She just started drinking coffee black, the same way Ned takes his, but she can’t play the game and carry a cup of coffee at the same time. Not gracefully, at least. “No thanks,” she says. She’s waiting for the game’s little digital creatures to appear on her screen so she can capture them with a flick of her thumb. She and Ned are up early, like fishermen, because with daylight the neighborhood will be full of little cartoon monsters appearing on their phone screens, and they’re both trying to move up a level in the game.
“There will be tons of them at the park,” Ned says.

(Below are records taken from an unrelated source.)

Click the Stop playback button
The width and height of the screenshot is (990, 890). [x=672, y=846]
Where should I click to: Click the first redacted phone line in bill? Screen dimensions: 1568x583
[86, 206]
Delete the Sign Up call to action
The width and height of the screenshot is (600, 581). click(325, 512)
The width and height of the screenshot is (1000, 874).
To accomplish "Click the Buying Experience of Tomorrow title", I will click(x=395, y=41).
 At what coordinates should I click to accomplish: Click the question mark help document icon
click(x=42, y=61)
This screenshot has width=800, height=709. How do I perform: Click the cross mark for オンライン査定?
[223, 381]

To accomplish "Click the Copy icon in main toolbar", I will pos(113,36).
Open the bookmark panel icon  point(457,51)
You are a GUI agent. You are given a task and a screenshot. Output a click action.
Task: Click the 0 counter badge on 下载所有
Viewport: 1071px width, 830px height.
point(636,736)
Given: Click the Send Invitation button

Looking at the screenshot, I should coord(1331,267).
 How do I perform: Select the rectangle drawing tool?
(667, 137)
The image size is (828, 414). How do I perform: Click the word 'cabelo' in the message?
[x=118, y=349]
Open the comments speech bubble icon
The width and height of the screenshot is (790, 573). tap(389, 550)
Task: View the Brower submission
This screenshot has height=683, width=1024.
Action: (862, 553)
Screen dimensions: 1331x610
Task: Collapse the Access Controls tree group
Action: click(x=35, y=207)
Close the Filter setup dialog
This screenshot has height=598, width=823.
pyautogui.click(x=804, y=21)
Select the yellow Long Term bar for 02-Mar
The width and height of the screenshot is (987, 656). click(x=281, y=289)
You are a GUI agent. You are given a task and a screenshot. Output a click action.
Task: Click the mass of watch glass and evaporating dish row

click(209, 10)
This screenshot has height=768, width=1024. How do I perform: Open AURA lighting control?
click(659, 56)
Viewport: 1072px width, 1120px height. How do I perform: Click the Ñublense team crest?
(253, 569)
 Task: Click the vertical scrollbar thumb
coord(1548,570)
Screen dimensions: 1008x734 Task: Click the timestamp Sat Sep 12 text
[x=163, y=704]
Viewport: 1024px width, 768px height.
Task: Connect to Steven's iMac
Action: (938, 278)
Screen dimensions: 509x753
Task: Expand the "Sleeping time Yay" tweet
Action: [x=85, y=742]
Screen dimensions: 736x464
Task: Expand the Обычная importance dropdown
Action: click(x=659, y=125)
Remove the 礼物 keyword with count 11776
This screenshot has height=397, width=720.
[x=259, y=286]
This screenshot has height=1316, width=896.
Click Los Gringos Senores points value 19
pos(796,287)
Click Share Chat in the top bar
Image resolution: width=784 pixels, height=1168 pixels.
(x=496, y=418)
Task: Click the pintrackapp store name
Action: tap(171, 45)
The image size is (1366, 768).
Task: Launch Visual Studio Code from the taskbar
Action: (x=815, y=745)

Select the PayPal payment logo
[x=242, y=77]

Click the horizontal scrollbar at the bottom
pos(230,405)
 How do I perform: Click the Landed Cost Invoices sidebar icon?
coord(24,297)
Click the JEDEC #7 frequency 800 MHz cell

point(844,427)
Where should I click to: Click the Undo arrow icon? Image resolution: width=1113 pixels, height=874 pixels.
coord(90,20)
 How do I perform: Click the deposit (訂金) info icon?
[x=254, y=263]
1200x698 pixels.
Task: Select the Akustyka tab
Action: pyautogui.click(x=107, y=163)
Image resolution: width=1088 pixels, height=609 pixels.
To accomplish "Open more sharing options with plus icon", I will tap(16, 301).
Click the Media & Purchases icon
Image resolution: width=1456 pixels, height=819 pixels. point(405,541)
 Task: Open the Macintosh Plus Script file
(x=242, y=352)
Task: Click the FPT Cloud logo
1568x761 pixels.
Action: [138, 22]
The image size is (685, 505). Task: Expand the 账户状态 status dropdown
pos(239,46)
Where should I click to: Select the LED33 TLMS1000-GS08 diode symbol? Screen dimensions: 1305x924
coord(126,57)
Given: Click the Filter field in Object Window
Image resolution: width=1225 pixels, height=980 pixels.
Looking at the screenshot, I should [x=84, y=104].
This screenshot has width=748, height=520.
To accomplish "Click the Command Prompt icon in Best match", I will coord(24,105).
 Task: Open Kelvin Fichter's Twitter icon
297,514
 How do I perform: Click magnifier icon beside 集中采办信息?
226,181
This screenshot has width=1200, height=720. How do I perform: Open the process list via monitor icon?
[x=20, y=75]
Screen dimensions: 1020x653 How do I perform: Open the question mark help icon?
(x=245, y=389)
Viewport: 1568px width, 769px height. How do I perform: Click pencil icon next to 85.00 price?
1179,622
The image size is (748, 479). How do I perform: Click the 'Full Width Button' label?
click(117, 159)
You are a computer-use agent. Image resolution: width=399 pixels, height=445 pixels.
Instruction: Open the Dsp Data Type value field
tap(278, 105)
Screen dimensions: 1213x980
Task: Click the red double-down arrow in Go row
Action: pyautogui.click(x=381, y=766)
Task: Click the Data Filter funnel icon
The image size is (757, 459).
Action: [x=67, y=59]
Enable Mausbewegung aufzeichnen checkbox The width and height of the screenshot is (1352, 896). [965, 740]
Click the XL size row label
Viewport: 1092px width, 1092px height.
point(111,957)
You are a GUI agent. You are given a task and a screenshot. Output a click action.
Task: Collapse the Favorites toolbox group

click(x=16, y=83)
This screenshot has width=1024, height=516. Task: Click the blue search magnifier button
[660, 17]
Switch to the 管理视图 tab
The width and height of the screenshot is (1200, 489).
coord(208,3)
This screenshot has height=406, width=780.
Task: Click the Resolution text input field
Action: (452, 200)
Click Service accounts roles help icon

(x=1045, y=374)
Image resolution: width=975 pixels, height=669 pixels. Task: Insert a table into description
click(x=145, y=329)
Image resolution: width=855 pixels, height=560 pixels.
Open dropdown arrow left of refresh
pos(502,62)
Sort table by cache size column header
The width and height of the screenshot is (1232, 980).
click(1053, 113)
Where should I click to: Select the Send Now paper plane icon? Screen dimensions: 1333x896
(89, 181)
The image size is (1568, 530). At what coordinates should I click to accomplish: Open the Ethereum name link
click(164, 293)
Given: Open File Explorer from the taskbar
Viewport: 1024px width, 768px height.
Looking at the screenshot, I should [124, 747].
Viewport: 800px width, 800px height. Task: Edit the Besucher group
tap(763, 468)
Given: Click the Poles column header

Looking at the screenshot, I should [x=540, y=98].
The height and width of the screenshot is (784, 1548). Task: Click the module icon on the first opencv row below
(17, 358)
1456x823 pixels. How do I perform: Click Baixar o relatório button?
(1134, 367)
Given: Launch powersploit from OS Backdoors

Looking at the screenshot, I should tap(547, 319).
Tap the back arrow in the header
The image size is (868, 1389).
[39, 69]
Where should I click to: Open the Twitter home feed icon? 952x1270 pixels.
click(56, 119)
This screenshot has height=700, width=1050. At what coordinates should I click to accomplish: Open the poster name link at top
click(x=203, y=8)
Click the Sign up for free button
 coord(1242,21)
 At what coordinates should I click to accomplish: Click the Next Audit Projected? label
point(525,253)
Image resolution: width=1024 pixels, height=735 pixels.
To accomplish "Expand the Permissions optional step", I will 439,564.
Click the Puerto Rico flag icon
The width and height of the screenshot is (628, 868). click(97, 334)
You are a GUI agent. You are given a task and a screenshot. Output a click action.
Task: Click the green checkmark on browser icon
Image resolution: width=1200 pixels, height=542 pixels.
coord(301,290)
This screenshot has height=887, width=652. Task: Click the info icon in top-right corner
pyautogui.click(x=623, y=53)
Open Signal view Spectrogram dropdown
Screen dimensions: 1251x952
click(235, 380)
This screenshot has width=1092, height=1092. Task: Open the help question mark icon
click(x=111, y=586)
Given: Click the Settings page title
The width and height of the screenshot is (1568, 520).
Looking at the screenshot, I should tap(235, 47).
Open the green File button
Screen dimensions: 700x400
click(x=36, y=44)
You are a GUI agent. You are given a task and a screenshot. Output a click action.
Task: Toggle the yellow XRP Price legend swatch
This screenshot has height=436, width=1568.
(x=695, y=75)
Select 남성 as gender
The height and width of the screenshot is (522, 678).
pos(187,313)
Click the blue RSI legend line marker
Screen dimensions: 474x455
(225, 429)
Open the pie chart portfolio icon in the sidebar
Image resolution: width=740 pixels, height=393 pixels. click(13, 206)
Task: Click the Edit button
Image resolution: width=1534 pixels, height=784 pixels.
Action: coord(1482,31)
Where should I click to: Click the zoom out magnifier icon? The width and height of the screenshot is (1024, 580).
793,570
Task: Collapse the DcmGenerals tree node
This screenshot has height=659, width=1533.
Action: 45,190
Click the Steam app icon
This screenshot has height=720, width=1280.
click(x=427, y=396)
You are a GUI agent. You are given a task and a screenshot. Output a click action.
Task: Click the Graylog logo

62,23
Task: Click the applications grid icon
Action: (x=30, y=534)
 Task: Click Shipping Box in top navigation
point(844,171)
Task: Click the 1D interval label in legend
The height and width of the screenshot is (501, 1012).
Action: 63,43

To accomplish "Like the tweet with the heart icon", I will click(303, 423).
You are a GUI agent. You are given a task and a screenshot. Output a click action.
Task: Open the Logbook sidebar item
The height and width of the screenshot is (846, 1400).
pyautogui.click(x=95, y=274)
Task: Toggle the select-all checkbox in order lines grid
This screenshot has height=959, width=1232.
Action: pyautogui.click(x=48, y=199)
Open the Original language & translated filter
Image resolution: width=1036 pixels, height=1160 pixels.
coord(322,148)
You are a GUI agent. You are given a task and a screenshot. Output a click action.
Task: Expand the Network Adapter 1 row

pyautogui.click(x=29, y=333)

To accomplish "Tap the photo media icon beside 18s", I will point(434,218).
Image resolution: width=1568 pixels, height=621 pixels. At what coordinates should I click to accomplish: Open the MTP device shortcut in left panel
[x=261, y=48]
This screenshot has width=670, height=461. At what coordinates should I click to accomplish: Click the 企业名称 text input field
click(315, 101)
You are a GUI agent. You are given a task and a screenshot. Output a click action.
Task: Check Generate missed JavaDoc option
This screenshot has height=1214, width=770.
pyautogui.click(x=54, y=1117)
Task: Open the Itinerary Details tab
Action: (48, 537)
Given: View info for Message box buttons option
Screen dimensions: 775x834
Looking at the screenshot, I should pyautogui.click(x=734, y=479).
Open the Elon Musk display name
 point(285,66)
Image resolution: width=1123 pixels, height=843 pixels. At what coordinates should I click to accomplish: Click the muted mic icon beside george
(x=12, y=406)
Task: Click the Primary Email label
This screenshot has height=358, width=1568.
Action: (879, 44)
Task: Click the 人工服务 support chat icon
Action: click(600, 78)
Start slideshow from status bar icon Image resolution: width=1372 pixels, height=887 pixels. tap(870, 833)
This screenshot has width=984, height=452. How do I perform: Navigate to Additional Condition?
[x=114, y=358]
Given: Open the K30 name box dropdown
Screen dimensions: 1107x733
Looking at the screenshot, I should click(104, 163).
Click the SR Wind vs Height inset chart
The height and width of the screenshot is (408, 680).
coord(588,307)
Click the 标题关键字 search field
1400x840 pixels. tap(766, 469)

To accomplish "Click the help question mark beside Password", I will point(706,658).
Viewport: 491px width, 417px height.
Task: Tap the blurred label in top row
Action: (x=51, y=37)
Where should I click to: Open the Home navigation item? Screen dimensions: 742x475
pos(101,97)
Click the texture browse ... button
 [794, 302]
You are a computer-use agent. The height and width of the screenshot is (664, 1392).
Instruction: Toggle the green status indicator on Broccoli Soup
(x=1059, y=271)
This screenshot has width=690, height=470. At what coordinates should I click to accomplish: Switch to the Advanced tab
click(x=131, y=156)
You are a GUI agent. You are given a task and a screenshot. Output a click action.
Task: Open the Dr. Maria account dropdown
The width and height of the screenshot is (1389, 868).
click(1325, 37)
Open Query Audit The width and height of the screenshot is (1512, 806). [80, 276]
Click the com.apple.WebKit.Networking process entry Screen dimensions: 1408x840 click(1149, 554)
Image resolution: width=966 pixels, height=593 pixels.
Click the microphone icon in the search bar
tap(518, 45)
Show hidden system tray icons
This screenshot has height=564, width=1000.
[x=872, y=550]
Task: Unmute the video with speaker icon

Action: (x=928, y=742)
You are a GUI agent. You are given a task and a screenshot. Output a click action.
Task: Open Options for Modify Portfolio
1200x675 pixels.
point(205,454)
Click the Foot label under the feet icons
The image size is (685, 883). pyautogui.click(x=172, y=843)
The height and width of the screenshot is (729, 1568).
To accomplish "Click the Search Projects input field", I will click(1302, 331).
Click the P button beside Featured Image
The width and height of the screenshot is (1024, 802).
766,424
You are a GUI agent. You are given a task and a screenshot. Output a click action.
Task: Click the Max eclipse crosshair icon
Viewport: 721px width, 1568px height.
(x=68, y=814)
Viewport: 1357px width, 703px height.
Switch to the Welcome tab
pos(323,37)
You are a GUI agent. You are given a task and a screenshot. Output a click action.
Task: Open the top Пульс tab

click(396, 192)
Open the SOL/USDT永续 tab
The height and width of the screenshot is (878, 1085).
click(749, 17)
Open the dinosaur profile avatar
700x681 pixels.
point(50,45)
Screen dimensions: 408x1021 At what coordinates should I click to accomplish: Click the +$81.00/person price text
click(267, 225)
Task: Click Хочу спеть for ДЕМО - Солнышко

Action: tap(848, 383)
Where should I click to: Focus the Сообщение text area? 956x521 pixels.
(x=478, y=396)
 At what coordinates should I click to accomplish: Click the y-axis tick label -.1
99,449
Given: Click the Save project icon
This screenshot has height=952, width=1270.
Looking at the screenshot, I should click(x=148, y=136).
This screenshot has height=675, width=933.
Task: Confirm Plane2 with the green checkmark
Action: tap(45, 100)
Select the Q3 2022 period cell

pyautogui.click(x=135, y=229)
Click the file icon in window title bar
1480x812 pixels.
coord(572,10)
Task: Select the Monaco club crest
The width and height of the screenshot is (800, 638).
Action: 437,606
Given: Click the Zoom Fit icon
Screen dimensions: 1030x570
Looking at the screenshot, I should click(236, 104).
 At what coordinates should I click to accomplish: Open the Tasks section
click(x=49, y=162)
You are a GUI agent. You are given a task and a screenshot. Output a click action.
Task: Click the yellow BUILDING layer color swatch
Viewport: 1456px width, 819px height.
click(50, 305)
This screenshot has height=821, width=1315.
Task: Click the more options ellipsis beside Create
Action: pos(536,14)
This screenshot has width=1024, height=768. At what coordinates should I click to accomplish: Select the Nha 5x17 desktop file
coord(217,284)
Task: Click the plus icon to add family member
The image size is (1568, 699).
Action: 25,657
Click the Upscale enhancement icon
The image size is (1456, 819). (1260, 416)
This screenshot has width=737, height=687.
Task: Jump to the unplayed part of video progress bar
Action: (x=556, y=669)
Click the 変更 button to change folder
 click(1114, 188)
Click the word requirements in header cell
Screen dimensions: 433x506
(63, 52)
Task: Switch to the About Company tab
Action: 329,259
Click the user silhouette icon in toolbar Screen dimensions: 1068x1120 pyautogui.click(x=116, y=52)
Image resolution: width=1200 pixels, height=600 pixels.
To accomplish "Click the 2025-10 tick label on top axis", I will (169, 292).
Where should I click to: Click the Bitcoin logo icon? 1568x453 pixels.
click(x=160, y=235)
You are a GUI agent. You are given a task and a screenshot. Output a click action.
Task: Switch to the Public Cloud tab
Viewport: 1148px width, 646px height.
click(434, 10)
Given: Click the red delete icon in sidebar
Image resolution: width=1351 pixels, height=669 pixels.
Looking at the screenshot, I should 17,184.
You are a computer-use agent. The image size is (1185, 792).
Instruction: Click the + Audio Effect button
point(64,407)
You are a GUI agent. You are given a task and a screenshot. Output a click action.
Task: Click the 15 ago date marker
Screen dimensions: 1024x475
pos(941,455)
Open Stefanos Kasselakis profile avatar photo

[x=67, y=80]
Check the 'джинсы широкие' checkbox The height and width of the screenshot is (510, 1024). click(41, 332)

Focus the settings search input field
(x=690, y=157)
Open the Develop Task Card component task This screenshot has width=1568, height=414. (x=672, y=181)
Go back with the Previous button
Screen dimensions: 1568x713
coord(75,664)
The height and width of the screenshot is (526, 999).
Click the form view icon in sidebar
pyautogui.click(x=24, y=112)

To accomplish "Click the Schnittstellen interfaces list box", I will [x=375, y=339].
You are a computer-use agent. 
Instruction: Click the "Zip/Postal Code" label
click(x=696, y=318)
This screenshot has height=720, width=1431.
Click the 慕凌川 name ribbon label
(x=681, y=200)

He turns that way; Julia follows.
She thinks that if they didn’t both have their phones out they could walk to the park holding hands. Ned walks slightly ahead of her, staring at his screen.
“This is a slightly embarrassing addiction,” Julia says. “We’re too old for this.”
“I was at the mall last week and I saw grandmothers playing Critterscape,” he said. “Bonding with their grandchildren. Nothing to be embarrassed about.”
“Telling me grandmas are playing this is not upping the cool factor,” Julia said. She sees a rare Critter wander onto the neighborhood map; a flick of her finger on the screen launches a cartoon net, and the little digital animal is hers. Hundreds of points added to her total, sparkling animation playing across her screen; she smiles.
“Hey,” he says. She turns to him and he’s holding a key. She looks at him again, and there’s that shy-yet-knowing smile that has been part of the change in looking at him, from childhood friend to something more.
“What’s that?” she asks.
“Privacy,” he says. “Someplace where we can go when we’re ready.”
She opens her palm and he drops the key into her hand. She puts it into her pocket. He keeps his smile in place, then turns his gaze to the phone like it’s no big deal that he gave her that key, and she walks alongside him, playing it cool as well.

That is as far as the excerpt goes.